··· PASSAGE FOR REVIEW

The UK economy will plunge into a recession in the final quarter this year, the Bank of England has warned, after implementing its first half-point interest rate increase in nearly three decades.
As widely predicted, the monetary policy committee voted to lift interest rates to 1.75%. The decision was almost unanimous with eight members backing a 50 basis points increase, with just Silvana Tenreyro supporting a more dovish 25bps hike.
The hawkish hike, the largest single increase since 1997, comes as the BoE slashes its growth forecasts for the UK. It now predicts the economy will enter a slowdown in Q4 this year, lasting five consecutive quarters. However, it will be less severe than the slumps seen during Covid and the global financial crisis and more comparable to the recession in the early 1990s.
In the final quarter of 2022, it expects inflation will peak at an eye-watering 13% and remain at “very elevated levels” for much of 2023. However, it forecasts inflation will fall back down to its 2% target two years later.
Right call?
The BoE is hell-bent on crushing inflation, which hit another 40-year high of 9.4% in June, but it has been accused of doing too little too late and piling additional pressures on consumers who are already enduring a cost-of-living squeeze and rising taxes.
“One would hope that the biggest single rate rise since 1995 would be the knockout punch in the fight against inflation, but there is little to suggest it will supress the underlying drivers currently driving up prices,” said Jeremy Batstone-Carr, European strategist at Raymond James.
“A more patient approach would have been almost as effective, and giving the country its best chance of avoiding a much-feared recession.”
Batstone-Carr points out the “prevailing inflationary tsunami” does not stem from internal demand excess, as it has been the case previously, but from external factors over which monetary policy-setters have no control.
“Rate hikes won’t solve the increasingly urgent food supply challenges or remedy the shortage of natural gas.”

······

§ **PROBLEM REQUIREMENTS**
Reproduce the article on the Bank of England's interest rate rise and recession warning word for word, in full.

··· THE DATA

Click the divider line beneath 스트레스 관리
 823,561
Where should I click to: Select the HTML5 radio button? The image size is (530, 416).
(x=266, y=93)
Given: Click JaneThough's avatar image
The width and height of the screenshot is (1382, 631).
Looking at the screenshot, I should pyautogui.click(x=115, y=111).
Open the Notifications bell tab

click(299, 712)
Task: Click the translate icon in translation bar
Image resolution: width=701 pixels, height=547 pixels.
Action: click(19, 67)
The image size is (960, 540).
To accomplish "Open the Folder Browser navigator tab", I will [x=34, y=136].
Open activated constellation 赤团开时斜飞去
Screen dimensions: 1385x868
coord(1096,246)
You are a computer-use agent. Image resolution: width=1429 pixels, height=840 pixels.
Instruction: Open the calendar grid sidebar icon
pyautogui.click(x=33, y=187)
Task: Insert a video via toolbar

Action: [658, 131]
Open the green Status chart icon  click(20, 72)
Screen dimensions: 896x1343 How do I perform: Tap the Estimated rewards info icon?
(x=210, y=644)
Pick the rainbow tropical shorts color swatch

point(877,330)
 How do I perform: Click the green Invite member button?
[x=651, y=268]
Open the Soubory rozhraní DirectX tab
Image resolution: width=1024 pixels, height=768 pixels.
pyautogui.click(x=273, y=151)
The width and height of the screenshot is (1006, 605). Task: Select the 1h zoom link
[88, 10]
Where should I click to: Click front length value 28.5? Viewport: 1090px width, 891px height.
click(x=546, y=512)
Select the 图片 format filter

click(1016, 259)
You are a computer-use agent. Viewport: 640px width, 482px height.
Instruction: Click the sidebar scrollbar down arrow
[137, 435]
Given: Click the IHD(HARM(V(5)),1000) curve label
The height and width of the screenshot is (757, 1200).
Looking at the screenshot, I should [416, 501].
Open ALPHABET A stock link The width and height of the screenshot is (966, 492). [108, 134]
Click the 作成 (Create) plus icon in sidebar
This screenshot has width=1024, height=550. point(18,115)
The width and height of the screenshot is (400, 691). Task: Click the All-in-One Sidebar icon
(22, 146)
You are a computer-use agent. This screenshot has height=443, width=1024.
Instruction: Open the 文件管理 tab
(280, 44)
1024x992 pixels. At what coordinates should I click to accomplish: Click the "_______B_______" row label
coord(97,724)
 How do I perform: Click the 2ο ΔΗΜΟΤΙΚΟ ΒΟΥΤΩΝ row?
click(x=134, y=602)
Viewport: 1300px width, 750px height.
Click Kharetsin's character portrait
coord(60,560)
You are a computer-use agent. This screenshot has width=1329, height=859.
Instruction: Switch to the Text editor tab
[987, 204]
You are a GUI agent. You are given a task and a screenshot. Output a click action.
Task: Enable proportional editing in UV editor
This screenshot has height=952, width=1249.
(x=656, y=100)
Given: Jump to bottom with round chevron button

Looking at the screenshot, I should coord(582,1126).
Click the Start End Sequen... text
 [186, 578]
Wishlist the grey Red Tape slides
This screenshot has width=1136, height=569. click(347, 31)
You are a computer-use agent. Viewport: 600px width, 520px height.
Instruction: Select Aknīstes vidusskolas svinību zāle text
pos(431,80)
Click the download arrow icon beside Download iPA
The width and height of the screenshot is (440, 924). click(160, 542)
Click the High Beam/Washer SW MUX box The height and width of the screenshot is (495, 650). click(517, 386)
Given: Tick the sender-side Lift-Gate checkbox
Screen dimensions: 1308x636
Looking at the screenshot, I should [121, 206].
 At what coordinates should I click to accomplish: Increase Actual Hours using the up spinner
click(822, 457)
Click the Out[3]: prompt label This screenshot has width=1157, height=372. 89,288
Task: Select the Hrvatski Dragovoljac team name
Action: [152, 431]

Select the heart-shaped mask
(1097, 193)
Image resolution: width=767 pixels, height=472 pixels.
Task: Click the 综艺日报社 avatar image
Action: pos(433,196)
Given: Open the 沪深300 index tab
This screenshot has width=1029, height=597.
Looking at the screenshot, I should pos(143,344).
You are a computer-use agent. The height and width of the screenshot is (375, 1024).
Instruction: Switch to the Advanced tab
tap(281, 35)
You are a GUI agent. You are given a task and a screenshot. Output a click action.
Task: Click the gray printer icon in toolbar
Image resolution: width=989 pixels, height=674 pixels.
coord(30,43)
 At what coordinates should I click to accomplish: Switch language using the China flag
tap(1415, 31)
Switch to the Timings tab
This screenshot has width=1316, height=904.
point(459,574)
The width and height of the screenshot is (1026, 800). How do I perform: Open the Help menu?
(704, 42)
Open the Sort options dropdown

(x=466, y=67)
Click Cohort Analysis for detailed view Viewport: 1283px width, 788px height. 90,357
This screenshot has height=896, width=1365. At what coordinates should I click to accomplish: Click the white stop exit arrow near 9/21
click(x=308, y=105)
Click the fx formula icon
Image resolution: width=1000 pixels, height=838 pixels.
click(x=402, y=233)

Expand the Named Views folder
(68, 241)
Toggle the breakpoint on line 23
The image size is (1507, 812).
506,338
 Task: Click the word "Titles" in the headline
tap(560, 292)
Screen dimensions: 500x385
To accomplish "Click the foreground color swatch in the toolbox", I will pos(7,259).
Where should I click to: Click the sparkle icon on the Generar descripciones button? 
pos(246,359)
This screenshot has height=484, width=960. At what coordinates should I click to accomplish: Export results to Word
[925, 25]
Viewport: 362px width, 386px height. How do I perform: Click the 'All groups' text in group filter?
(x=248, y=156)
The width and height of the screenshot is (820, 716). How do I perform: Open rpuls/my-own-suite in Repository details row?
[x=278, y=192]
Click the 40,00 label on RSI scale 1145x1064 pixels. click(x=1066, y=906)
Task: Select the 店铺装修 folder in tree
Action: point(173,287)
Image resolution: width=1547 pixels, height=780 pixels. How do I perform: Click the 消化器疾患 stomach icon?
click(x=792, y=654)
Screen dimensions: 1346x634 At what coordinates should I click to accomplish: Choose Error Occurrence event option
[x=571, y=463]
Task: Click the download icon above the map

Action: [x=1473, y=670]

······

§ **SOLVED PROBLEM**
The UK economy will plunge into a recession in the final quarter this year, the Bank of England has warned, after implementing its first half-point interest rate increase in nearly three decades.
As widely predicted, the monetary policy committee voted to lift interest rates to 1.75%. The decision was almost unanimous with eight members backing a 50 basis points increase, with just Silvana Tenreyro supporting a more dovish 25bps hike.
The hawkish hike, the largest single increase since 1997, comes as the BoE slashes its growth forecasts for the UK. It now predicts the economy will enter a slowdown in Q4 this year, lasting five consecutive quarters. However, it will be less severe than the slumps seen during Covid and the global financial crisis and more comparable to the recession in the early 1990s.
In the final quarter of 2022, it expects inflation will peak at an eye-watering 13% and remain at “very elevated levels” for much of 2023. However, it forecasts inflation will fall back down to its 2% target two years later.
Right call?
The BoE is hell-bent on crushing inflation, which hit another 40-year high of 9.4% in June, but it has been accused of doing too little too late and piling additional pressures on consumers who are already enduring a cost-of-living squeeze and rising taxes.
“One would hope that the biggest single rate rise since 1995 would be the knockout punch in the fight against inflation, but there is little to suggest it will supress the underlying drivers currently driving up prices,” said Jeremy Batstone-Carr, European strategist at Raymond James.
“A more patient approach would have been almost as effective, and giving the country its best chance of avoiding a much-feared recession.”
Batstone-Carr points out the “prevailing inflationary tsunami” does not stem from internal demand excess, as it has been the case previously, but from external factors over which monetary policy-setters have no control.
“Rate hikes won’t solve the increasingly urgent food supply challenges or remedy the shortage of natural gas.”